What Makes Connections Tick

For newcomers, NYT Connections presents 16 words that must be sorted into four thematic groups of four.

The twist?

You're limited to four mistakes, and the color-coded difficulty system (yellow being easiest, purple being trickiest) means surface-level connections often mislead.

Since its June 2023 launch, Connections has carved out its niche in the Times' puzzle ecosystem, standing alongside Wordle and the crossword as a daily ritual for millions of players worldwide.
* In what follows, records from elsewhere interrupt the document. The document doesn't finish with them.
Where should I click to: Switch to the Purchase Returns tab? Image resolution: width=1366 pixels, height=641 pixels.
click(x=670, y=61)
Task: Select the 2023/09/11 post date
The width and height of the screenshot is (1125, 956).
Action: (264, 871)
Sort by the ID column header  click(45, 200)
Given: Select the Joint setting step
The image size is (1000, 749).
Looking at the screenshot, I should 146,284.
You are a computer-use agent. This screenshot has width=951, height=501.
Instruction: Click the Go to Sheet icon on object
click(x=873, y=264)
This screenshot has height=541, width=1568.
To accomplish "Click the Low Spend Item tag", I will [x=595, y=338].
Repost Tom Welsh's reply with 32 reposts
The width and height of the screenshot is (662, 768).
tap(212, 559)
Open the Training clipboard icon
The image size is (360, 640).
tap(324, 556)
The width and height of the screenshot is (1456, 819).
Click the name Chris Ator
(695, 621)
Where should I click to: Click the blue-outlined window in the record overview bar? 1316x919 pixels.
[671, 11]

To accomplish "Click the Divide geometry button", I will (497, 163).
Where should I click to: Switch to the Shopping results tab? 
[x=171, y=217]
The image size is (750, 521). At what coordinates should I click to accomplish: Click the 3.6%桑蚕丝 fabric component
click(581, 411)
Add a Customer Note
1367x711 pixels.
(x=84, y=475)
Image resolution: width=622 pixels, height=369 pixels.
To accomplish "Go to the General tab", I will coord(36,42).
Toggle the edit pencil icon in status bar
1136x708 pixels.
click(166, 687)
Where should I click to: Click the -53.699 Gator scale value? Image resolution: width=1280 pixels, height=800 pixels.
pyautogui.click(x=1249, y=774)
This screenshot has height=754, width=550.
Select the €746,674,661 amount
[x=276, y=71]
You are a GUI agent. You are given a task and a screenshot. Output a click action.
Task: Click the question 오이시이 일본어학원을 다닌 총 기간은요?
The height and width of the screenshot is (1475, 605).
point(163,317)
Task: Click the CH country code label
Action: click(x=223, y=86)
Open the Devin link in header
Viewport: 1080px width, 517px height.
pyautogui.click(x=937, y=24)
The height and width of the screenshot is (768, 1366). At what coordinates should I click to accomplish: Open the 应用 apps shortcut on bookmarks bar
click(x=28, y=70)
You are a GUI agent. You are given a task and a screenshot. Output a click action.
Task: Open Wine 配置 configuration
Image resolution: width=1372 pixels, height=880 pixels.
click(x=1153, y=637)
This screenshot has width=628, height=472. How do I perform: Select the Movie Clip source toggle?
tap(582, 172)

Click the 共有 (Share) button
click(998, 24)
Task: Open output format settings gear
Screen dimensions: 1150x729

The game's genius lies in its red herrings, words that could fit multiple categories but belong in only one.

Today's Grid at a Glance

Here are the 16 words staring back at you in puzzle #951:

PLASTER | SLING | HIDE | BLANKET
PELT | SINK | RED | COAT
SKIN | COVER | CAST | INKS
SIMON | HURL | KINS | CAPTURE

A seemingly random collection that somehow connects into four perfect categories.

Strategic Hints (No Spoilers Yet)

Yellow Category Nudge: Think about things you can apply or spread over a surface.


Green Category Clue: These are all actions involving propulsion through the air.


Blue Category Hint: Look for words that can be rearranged into each other.


Purple Category Teaser: Remember the first words of classic children's games.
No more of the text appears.